In the entries below, print exactly the lines from the first through the one with "Screen dimensions: 1024x768", both included, and none of the pictures.

(Recorded data)
+ + +
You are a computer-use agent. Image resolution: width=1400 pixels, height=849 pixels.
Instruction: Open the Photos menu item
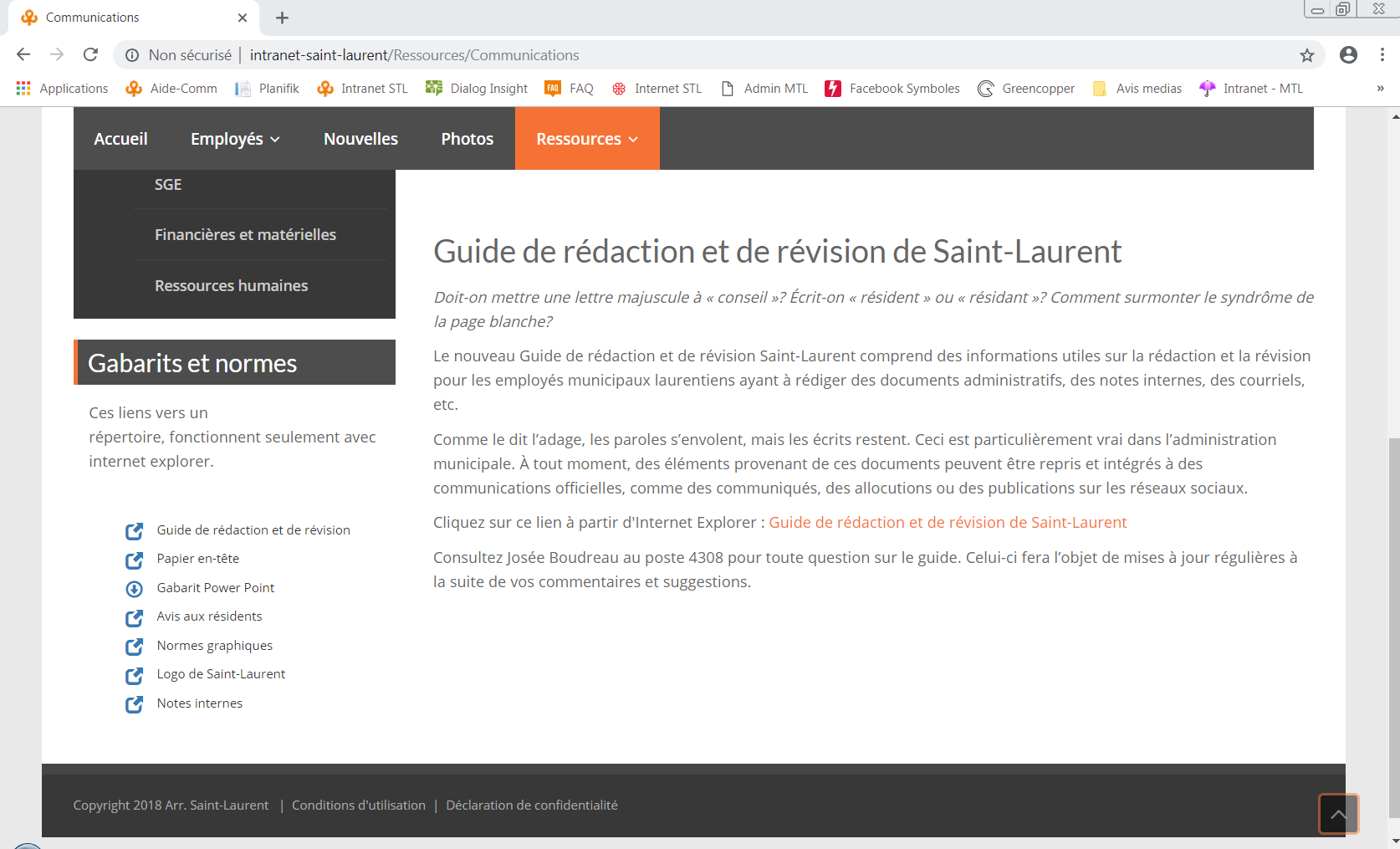click(467, 139)
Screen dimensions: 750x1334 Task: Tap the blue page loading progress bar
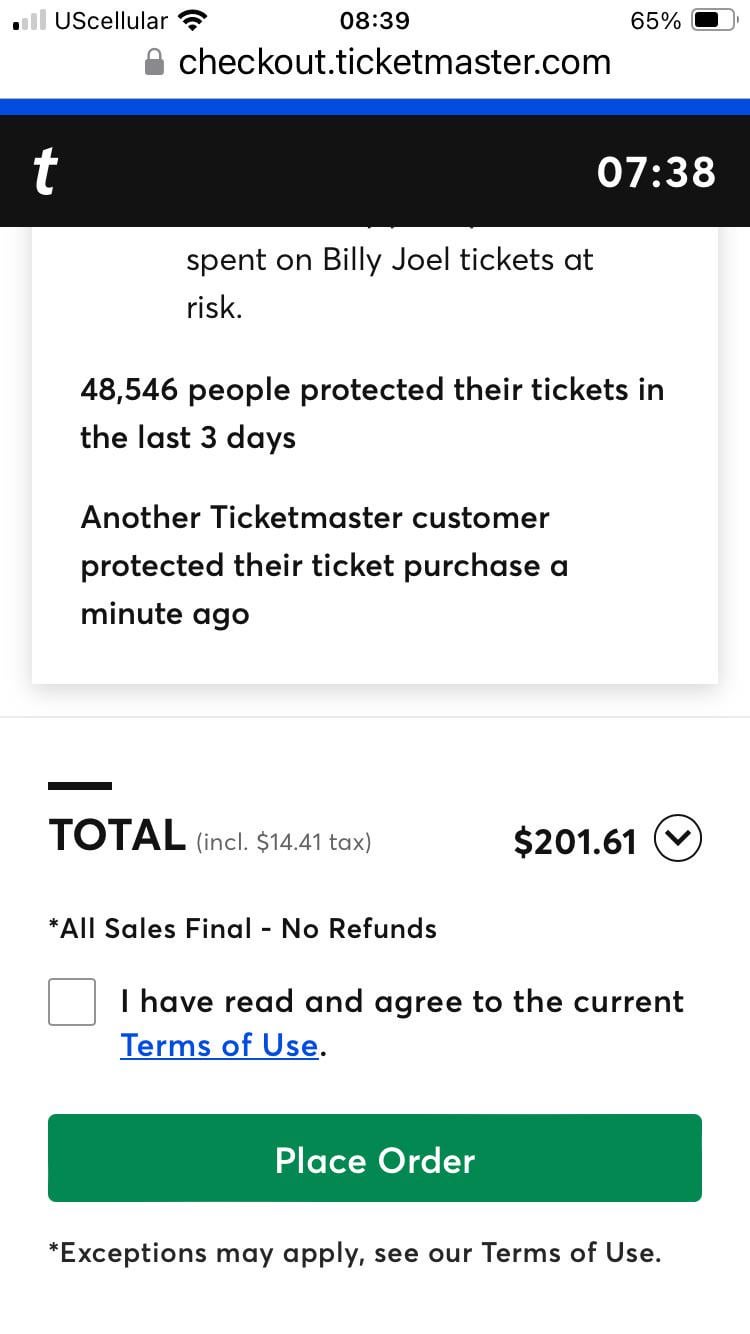(x=375, y=106)

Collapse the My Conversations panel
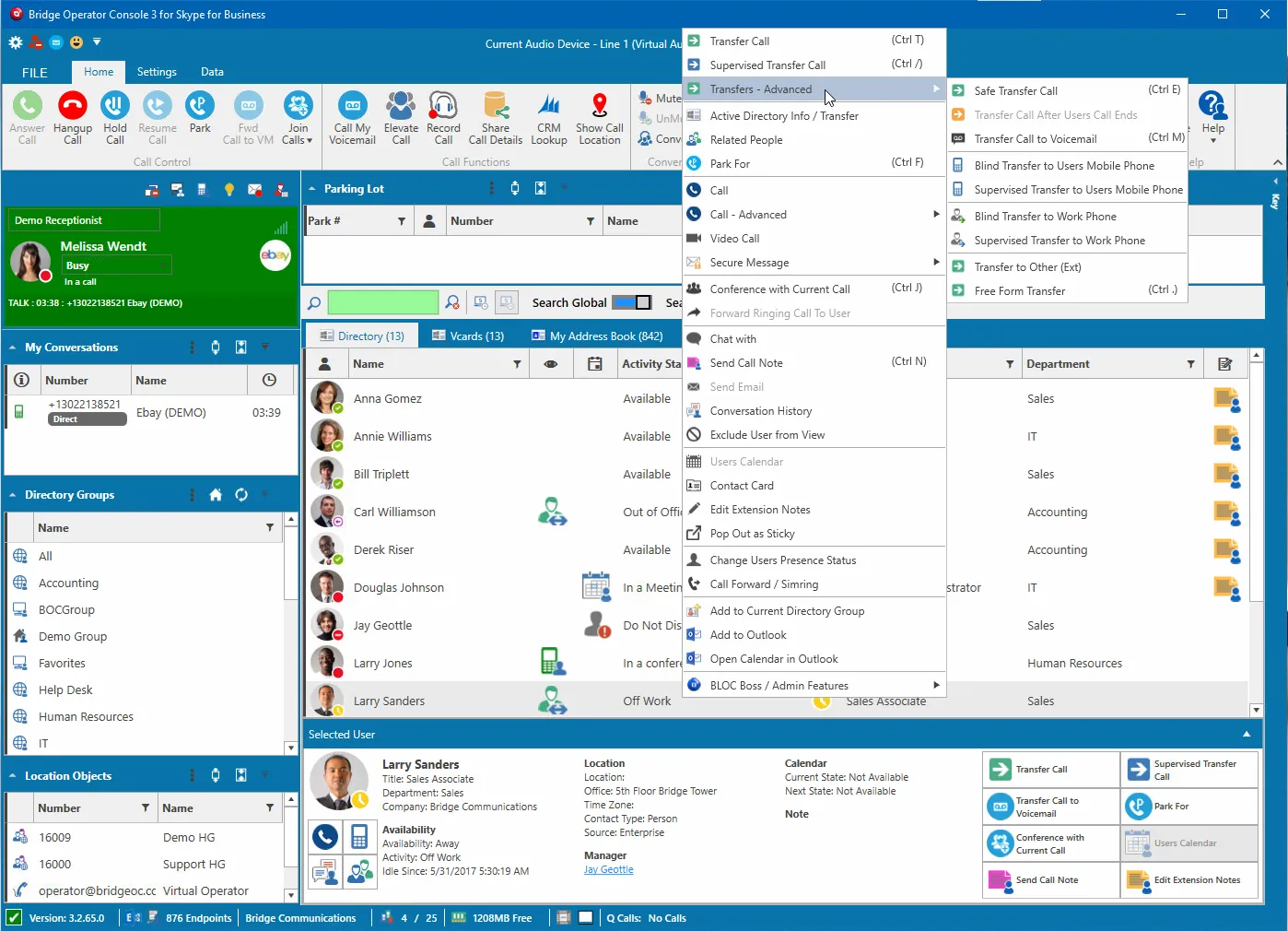[13, 348]
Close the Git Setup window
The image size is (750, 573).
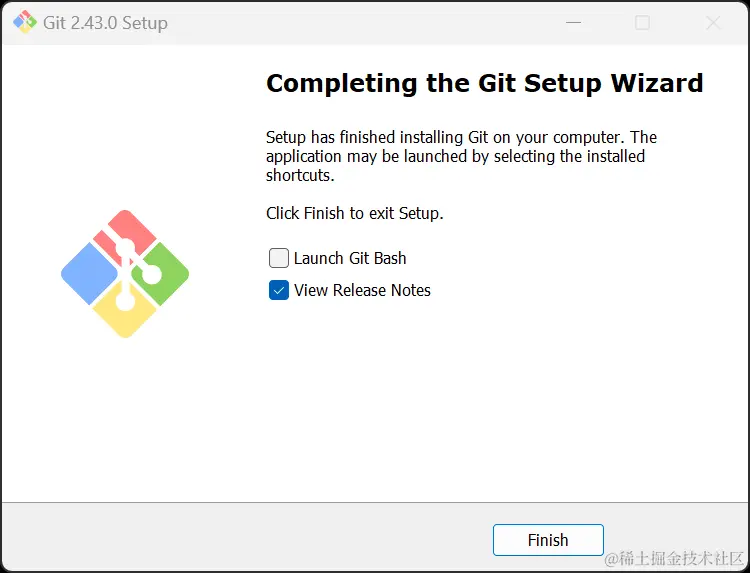click(713, 22)
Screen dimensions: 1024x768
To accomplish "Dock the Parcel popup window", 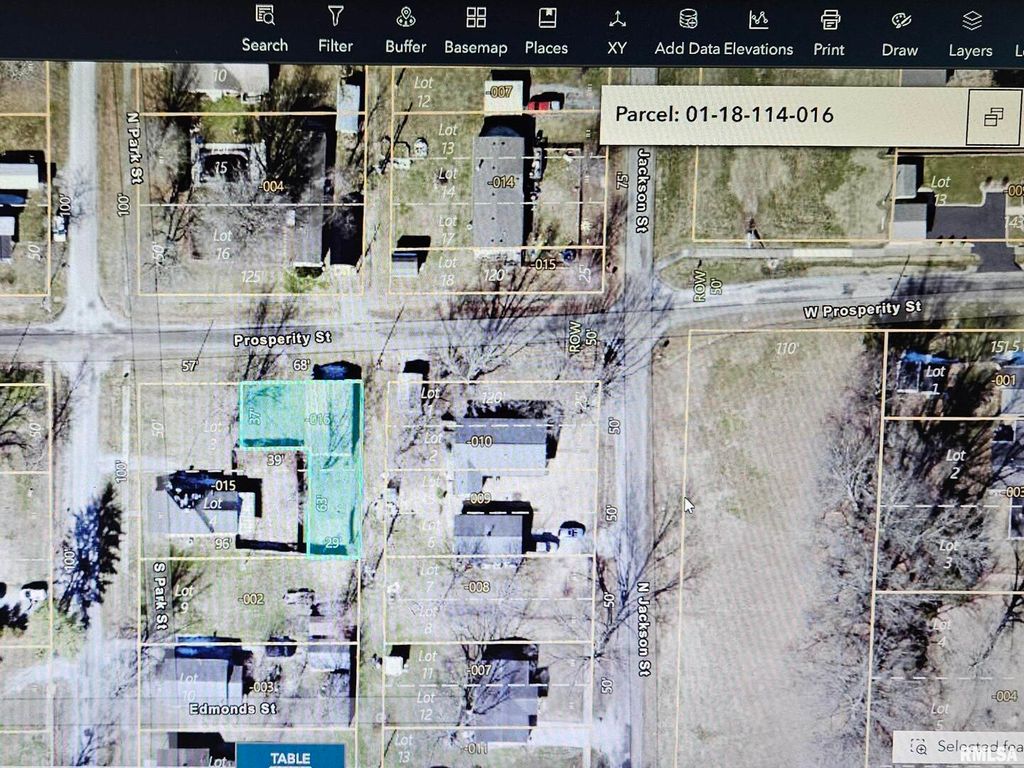I will click(x=993, y=117).
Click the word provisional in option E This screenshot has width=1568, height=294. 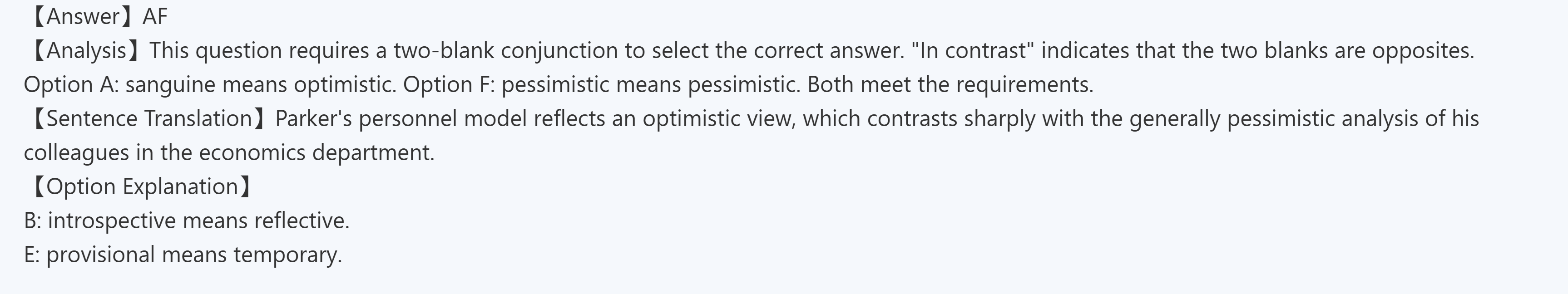[100, 255]

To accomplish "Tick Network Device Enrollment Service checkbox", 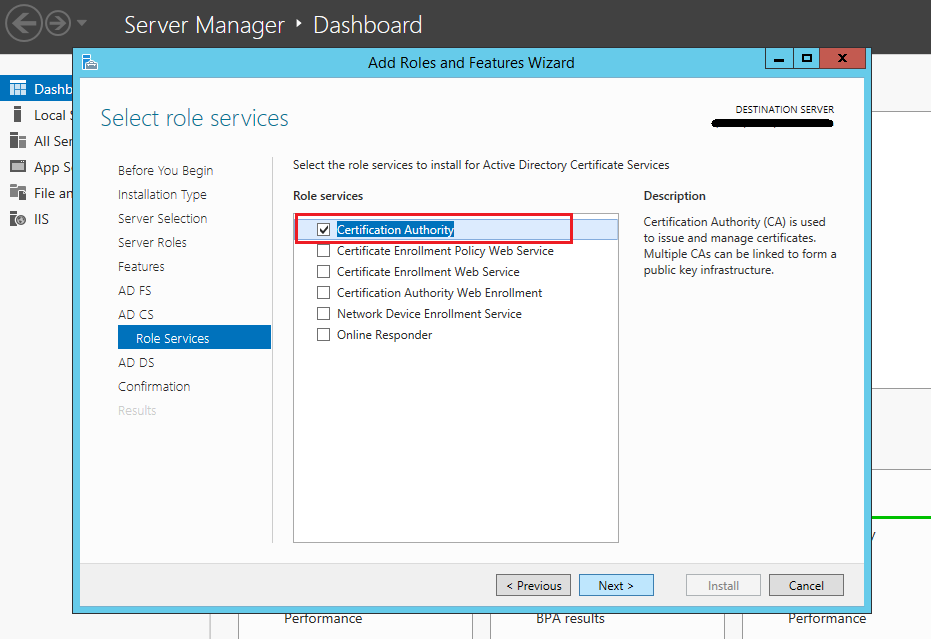I will [x=323, y=314].
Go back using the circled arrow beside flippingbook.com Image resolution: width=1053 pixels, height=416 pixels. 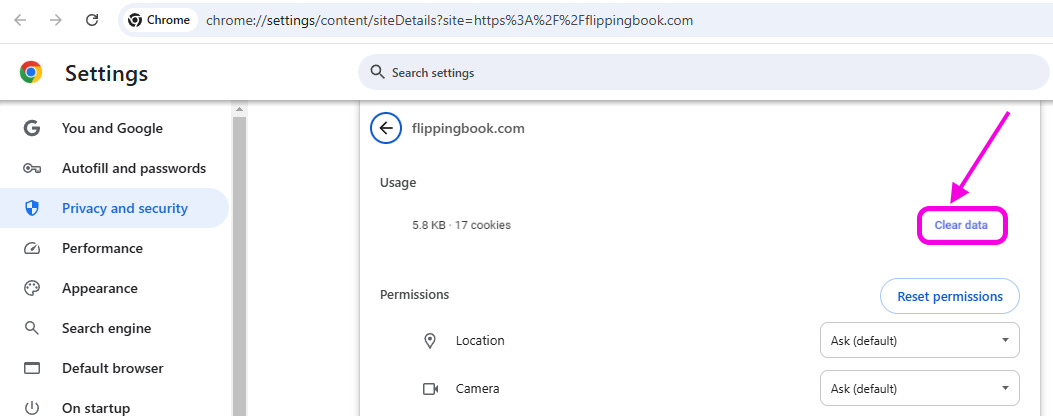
+ + +
» Result of this exercise:
You are a computer-use agent. Image resolution: width=1400 pixels, height=849 pixels.
Instruction: Open the Photos menu item
click(467, 139)
Screen dimensions: 750x1334 Task: Tap the blue page loading progress bar
(x=375, y=106)

Collapse the My Conversations panel
[13, 348]
Close the Git Setup window
The image size is (750, 573).
click(713, 22)
Screen dimensions: 1024x768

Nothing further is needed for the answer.